I'm not planning on covering these San Francisco 49ers game by game. Last week's report on their season opening defeat to Chicago's Bearboys was meant to catch up on the off-season and set the storylines for the months ahead. Then we could leave them to iron their grids in peace until something interesting happens.
Here we are just one week later, because their season has taken such a Leedsy twist I can't help but go back to Santa Clara to bring you the 411. Also there's no Association Football being played, so we might as well take a look at ye olde bastard son of rugby.
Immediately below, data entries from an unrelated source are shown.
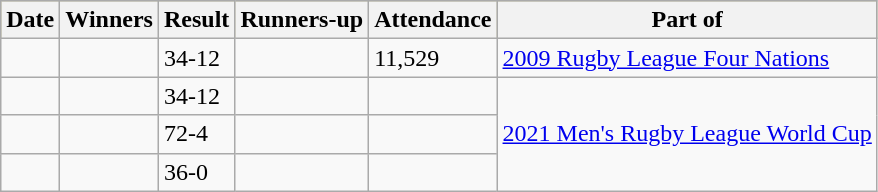
11,529 [433, 58]
36-0 [196, 172]
2021 Men's Rugby League World Cup [687, 134]
Date [30, 20]
Winners [110, 20]
Result [196, 20]
2009 Rugby League Four Nations [687, 58]
72-4 [196, 134]
Part of [687, 20]
Runners-up [302, 20]
Attendance [433, 20]
Detect which cell encompasses the target text, then output its (x, y) center coordinate. 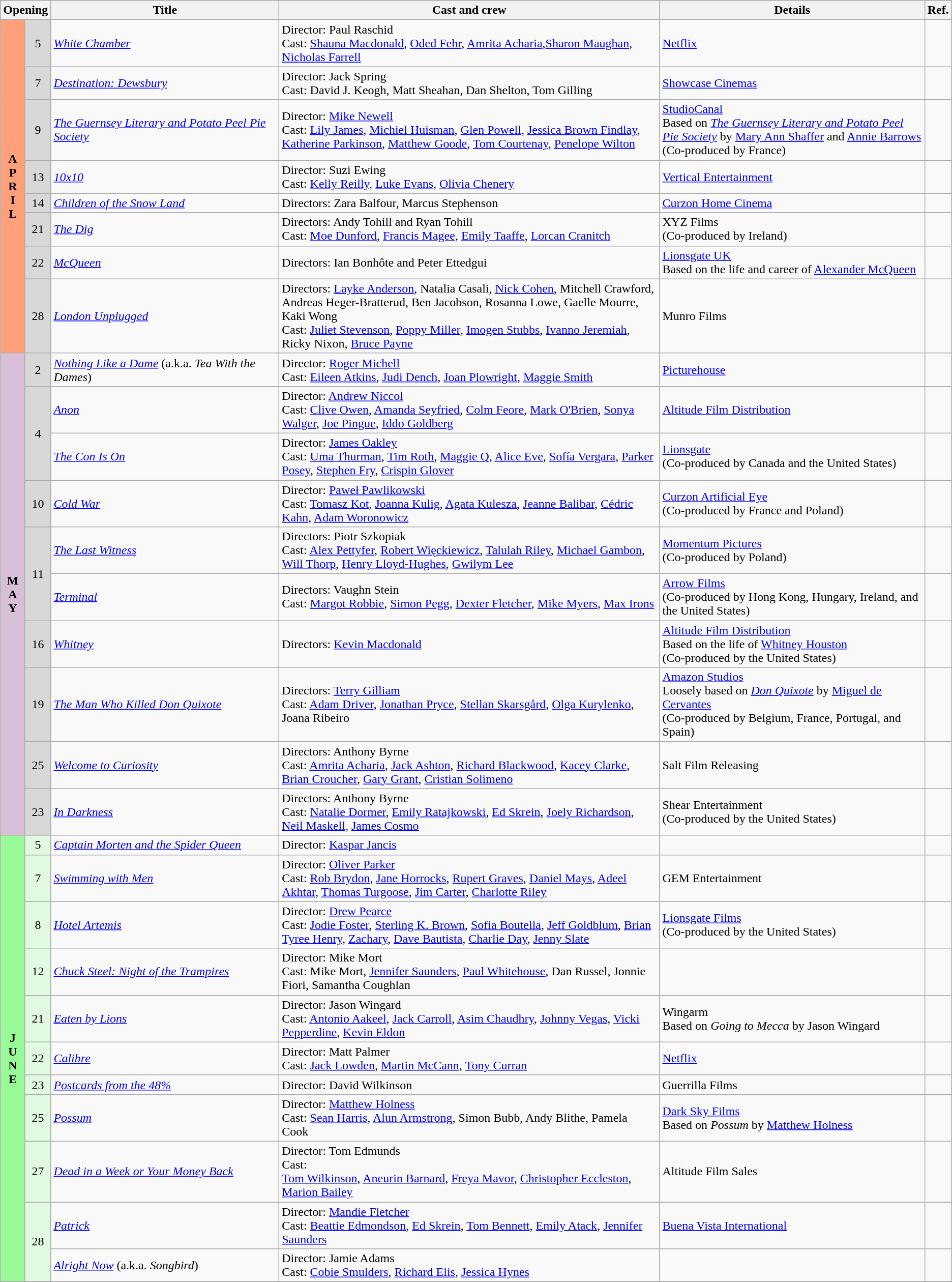
Wingarm Based on Going to Mecca by Jason Wingard (792, 1018)
In Darkness (165, 812)
Possum (165, 1117)
Director: Oliver Parker Cast: Rob Brydon, Jane Horrocks, Rupert Graves, Daniel Mays, Adeel Akhtar, Thomas Turgoose, Jim Carter, Charlotte Riley (469, 878)
The Con Is On (165, 456)
Director: James Oakley Cast: Uma Thurman, Tim Roth, Maggie Q, Alice Eve, Sofía Vergara, Parker Posey, Stephen Fry, Crispin Glover (469, 456)
White Chamber (165, 43)
Director: Jamie Adams Cast: Cobie Smulders, Richard Elis, Jessica Hynes (469, 1265)
The Dig (165, 229)
Chuck Steel: Night of the Trampires (165, 971)
19 (38, 704)
StudioCanal Based on The Guernsey Literary and Potato Peel Pie Society by Mary Ann Shaffer and Annie Barrows (Co-produced by France) (792, 130)
Anon (165, 409)
Altitude Film Distribution (792, 409)
12 (38, 971)
Altitude Film Sales (792, 1171)
Nothing Like a Dame (a.k.a. Tea With the Dames) (165, 369)
Director: Kaspar Jancis (469, 845)
Patrick (165, 1225)
Directors: Vaughn Stein Cast: Margot Robbie, Simon Pegg, Dexter Fletcher, Mike Myers, Max Irons (469, 597)
Directors: Anthony Byrne Cast: Natalie Dormer, Emily Ratajkowski, Ed Skrein, Joely Richardson, Neil Maskell, James Cosmo (469, 812)
Swimming with Men (165, 878)
Children of the Snow Land (165, 203)
11 (38, 574)
10 (38, 503)
Momentum Pictures (Co-produced by Poland) (792, 550)
Director: Matthew Holness Cast: Sean Harris, Alun Armstrong, Simon Bubb, Andy Blithe, Pamela Cook (469, 1117)
Directors: Andy Tohill and Ryan Tohill Cast: Moe Dunford, Francis Magee, Emily Taaffe, Lorcan Cranitch (469, 229)
13 (38, 177)
Director: David Wilkinson (469, 1084)
27 (38, 1171)
Salt Film Releasing (792, 765)
2 (38, 369)
Calibre (165, 1058)
Director: Paweł Pawlikowski Cast: Tomasz Kot, Joanna Kulig, Agata Kulesza, Jeanne Balibar, Cédric Kahn, Adam Woronowicz (469, 503)
Director: Tom Edmunds Cast:Tom Wilkinson, Aneurin Barnard, Freya Mavor, Christopher Eccleston, Marion Bailey (469, 1171)
GEM Entertainment (792, 878)
Cold War (165, 503)
Hotel Artemis (165, 925)
XYZ Films (Co-produced by Ireland) (792, 229)
Director: Jack Spring Cast: David J. Keogh, Matt Sheahan, Dan Shelton, Tom Gilling (469, 83)
Vertical Entertainment (792, 177)
16 (38, 644)
Opening (25, 10)
Director: Roger Michell Cast: Eileen Atkins, Judi Dench, Joan Plowright, Maggie Smith (469, 369)
14 (38, 203)
Director: Andrew Niccol Cast: Clive Owen, Amanda Seyfried, Colm Feore, Mark O'Brien, Sonya Walger, Joe Pingue, Iddo Goldberg (469, 409)
Cast and crew (469, 10)
Director: Matt Palmer Cast: Jack Lowden, Martin McCann, Tony Curran (469, 1058)
Picturehouse (792, 369)
Directors: Zara Balfour, Marcus Stephenson (469, 203)
Destination: Dewsbury (165, 83)
Alright Now (a.k.a. Songbird) (165, 1265)
McQueen (165, 262)
Dark Sky Films Based on Possum by Matthew Holness (792, 1117)
JUNE (13, 1058)
Arrow Films (Co-produced by Hong Kong, Hungary, Ireland, and the United States) (792, 597)
Lionsgate Films (Co-produced by the United States) (792, 925)
8 (38, 925)
Guerrilla Films (792, 1084)
Captain Morten and the Spider Queen (165, 845)
Postcards from the 48% (165, 1084)
Director: Mike Mort Cast: Mike Mort, Jennifer Saunders, Paul Whitehouse, Dan Russel, Jonnie Fiori, Samantha Coughlan (469, 971)
Directors: Anthony Byrne Cast: Amrita Acharia, Jack Ashton, Richard Blackwood, Kacey Clarke, Brian Croucher, Gary Grant, Cristian Solimeno (469, 765)
London Unplugged (165, 316)
Details (792, 10)
Buena Vista International (792, 1225)
Directors: Piotr Szkopiak Cast: Alex Pettyfer, Robert Więckiewicz, Talulah Riley, Michael Gambon, Will Thorp, Henry Lloyd-Hughes, Gwilym Lee (469, 550)
MAY (13, 594)
Altitude Film Distribution Based on the life of Whitney Houston (Co-produced by the United States) (792, 644)
The Man Who Killed Don Quixote (165, 704)
Dead in a Week or Your Money Back (165, 1171)
Curzon Artificial Eye (Co-produced by France and Poland) (792, 503)
4 (38, 433)
Terminal (165, 597)
Eaten by Lions (165, 1018)
Whitney (165, 644)
Showcase Cinemas (792, 83)
Lionsgate (Co-produced by Canada and the United States) (792, 456)
Welcome to Curiosity (165, 765)
The Guernsey Literary and Potato Peel Pie Society (165, 130)
Directors: Kevin Macdonald (469, 644)
Ref. (938, 10)
Director: Suzi Ewing Cast: Kelly Reilly, Luke Evans, Olivia Chenery (469, 177)
Director: Mandie Fletcher Cast: Beattie Edmondson, Ed Skrein, Tom Bennett, Emily Atack, Jennifer Saunders (469, 1225)
Director: Jason Wingard Cast: Antonio Aakeel, Jack Carroll, Asim Chaudhry, Johnny Vegas, Vicki Pepperdine, Kevin Eldon (469, 1018)
Directors: Terry Gilliam Cast: Adam Driver, Jonathan Pryce, Stellan Skarsgård, Olga Kurylenko, Joana Ribeiro (469, 704)
Shear Entertainment (Co-produced by the United States) (792, 812)
Director: Paul Raschid Cast: Shauna Macdonald, Oded Fehr, Amrita Acharia,Sharon Maughan, Nicholas Farrell (469, 43)
Curzon Home Cinema (792, 203)
9 (38, 130)
Lionsgate UK Based on the life and career of Alexander McQueen (792, 262)
The Last Witness (165, 550)
Title (165, 10)
Amazon Studios Loosely based on Don Quixote by Miguel de Cervantes (Co-produced by Belgium, France, Portugal, and Spain) (792, 704)
APRIL (13, 187)
Munro Films (792, 316)
Directors: Ian Bonhôte and Peter Ettedgui (469, 262)
10x10 (165, 177)
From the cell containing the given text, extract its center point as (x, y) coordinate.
To recap what you need to know from last week, to make this week make sense: once upon a time the 49ers traded for a quarterback named Jimmy Garappolo. Quarterback is the most important person in an American Football team, because they shout the numbers at the other guys that tell them where to run, then dictate the five seconds of play until the ball either goes in the ending zone for some points or on the floor. Then they stride about looking important for five minutes until the two squads are ready to wrestle again. Since 2017 Jimmy has been great at the latter part, because he has a face so achingly beautiful that making him put a helmet on would be a crime against Aphrodite if it wasn't the only way to ensure he ends each game as crystal jawed and gorgeous as he starts it. The actual throwing the ball and winning Super Bowl parts hasn't gone so well, which is one reason why, before the 2021 season, the 49ers gave away the right to sign about a million good players just to make sure they got Trey Lance, a cool new quarterback nearly a decade younger than handsome Jim.
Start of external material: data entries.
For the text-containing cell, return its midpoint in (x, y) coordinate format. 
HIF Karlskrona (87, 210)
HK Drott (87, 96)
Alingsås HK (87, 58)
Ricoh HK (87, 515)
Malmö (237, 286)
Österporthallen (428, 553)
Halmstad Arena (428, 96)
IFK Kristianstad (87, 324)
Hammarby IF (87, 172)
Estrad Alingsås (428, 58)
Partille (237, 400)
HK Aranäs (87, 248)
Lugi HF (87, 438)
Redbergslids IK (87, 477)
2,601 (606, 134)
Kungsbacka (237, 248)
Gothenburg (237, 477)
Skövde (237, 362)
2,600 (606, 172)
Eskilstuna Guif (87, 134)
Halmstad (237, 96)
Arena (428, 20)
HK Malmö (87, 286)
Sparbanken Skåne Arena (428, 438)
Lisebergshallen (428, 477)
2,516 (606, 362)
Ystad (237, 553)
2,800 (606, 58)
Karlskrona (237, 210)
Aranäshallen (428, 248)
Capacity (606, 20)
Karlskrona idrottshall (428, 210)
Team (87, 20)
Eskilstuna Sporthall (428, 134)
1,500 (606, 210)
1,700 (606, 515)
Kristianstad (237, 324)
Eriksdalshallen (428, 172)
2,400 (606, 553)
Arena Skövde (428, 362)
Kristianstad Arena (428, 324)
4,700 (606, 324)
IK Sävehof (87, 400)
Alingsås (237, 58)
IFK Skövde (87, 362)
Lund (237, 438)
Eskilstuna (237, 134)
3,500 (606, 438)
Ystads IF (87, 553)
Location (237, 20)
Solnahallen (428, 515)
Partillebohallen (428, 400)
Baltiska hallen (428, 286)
Since then the Niners have been glared at for having two good quarterbacks, partly through envy, partly through pity. And head coach Kyle Shanahan has tried to tiptoe diplomatically betwixt and between his two choices, while neither amounted to much. After a few tryouts last season, Lance was benched to watch and learn as Garappolo set about screwing the season up, while spectators demanded to know a) why the Levi's Stadium in Santa Clara is so far from San Francisco and points all its seats directly into the sun, and b) why exciting new Trey wasn't getting more ball, in place of doddering old Jim whose looks were no good to the fans while the Californian sun was cooking their eyeballs.
Then, improbably, Garappolo found his mojo, led the 49ers to their divisional championship, and would have got them to the Super Bowl if he hadn't, to summarise, screwed that up. It was a remarkable last stand, followed by Shanahan announcing "We have moved on to Trey" as the starting quarterback, giving him (in teammate Trent Williams' words) "the keys to the organisation", leaving Garappolo free to find somewhere else to throw ball.
Then the twist that set this season up. Garappolo never went further than an adjacent practice field, and despite being left out of the pre-season in-crowd, he was handed a new 49ers contract just as the campaign was about to start. While every Niner tried to portray this as a sensible decision that is kind to everyone — Lance backed Garappolo last year, so this year they switch — everyone without a vested interest swore down this was a bizarre undermining of the new kid's authority, not helped when he made a bunch of mistakes in the Chicago rain, giving the rubbishy old Bears the win and setting gossip a go-go about Garappolo coming back already. The rest of the 49ers roster is a cool, experienced, ready-to-win bunch, and insiders spoke of grumbling that their best chance of winning the galactic title was going to hell thanks to their new child boss.